::: Provided entries :::

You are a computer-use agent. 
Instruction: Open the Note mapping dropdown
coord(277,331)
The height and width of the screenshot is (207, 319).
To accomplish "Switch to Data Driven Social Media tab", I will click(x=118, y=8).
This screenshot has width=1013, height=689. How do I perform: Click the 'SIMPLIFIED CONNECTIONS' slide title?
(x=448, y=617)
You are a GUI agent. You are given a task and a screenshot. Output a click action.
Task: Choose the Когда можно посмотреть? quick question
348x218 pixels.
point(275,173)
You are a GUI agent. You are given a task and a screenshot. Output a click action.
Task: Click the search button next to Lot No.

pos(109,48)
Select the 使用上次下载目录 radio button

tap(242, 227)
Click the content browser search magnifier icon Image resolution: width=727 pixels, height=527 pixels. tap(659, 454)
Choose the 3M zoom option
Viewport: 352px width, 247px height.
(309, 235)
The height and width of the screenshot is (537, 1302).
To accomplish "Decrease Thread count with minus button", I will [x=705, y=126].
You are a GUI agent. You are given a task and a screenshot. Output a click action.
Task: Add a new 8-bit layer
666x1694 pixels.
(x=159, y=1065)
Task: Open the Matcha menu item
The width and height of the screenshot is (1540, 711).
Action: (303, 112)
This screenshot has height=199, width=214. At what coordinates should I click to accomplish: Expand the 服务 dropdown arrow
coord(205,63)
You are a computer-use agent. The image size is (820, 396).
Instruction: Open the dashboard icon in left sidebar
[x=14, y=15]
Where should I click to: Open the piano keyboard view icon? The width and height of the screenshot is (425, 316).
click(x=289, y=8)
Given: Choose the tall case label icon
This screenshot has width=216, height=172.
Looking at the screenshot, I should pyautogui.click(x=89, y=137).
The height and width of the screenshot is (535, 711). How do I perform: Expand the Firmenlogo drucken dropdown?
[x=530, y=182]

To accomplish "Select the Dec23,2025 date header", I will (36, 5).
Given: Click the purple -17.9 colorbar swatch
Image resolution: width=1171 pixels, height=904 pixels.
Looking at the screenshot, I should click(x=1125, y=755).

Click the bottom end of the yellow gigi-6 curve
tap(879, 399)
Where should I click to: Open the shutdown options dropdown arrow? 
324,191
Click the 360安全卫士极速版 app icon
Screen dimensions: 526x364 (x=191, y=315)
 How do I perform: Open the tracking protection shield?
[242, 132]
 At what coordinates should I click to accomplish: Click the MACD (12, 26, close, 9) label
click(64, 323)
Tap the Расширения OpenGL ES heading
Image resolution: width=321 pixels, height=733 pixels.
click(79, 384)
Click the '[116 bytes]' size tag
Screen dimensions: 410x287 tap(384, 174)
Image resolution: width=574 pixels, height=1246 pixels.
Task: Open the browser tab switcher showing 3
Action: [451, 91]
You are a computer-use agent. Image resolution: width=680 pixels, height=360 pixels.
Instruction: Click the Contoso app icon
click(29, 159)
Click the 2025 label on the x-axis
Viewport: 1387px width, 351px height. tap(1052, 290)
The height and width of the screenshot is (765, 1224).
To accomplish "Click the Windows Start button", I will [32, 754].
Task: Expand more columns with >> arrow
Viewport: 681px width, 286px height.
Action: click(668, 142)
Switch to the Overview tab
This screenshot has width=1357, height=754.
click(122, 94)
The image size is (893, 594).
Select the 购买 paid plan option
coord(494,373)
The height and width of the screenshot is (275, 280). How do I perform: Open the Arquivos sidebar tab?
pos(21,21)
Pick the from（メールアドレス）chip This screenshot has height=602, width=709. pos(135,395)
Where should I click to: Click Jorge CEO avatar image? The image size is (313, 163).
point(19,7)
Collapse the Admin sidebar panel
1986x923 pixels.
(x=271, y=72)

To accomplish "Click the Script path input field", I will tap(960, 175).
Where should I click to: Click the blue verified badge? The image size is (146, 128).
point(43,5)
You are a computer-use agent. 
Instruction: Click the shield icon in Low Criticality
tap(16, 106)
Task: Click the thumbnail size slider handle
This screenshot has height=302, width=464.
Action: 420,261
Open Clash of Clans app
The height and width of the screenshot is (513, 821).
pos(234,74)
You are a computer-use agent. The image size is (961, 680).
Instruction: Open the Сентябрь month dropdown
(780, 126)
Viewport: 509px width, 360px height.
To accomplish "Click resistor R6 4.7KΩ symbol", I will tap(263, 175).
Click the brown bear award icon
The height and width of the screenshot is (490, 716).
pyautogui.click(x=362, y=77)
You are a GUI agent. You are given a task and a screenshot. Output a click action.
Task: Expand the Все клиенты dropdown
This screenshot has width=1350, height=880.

:::

Report each line of the records that holds the word "computer".

You are a computer-use agent. 
You are a computer-use agent. The image size is (820, 396).
You are a computer-use agent. Image resolution: width=680 pixels, height=360 pixels.
You are a computer-use agent. 
You are a computer-use agent. The image size is (961, 680).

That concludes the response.